The Dome of Theodora, constructed in the early 6th century, rises to 17 metres and is composed of radially layered bricks supported by ashlar masonry and a mortar core. The dome is traditionally associated with Empress Theodora (497–548), wife of Emperor Justinian I, who was a Miaphysite and a supporter of the non-Chalcedonians. Records indicate that she visited the monastery of Qartmin and donated funds for the construction of the dome, despite Justinian's imperial policy favoring Chalcedon. The building, located at the northwestern corner of the main church, is thought originally to have functioned as a baptistery.

Its structure contains eight arches, a feature laden with symbolic meaning in Christian architecture. Ambrose of Milan wrote "the number eight contains the integrity of rebirth", as the number eight was a symbol of eternity and of the Resurrection.

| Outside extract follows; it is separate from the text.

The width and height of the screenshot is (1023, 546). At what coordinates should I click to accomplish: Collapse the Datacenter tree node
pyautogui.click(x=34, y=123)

=== Virgin Mary Church ===
The Church of the Virgin Mary was originally built in the 5th century, though it was destroyed and looted several times throughout its history. The church is reached by passing through a long abbara (vaulted passage) in front of the Dome of Theodora. Its design consists of three arches and three barrel-vaulted naves. The present altar was rebuilt in 1991. An inscription over the entrance records the visit of Patriarch Ignatius Yaqub III in 1965. At times when the greater church was closed, services were conducted in this smaller church.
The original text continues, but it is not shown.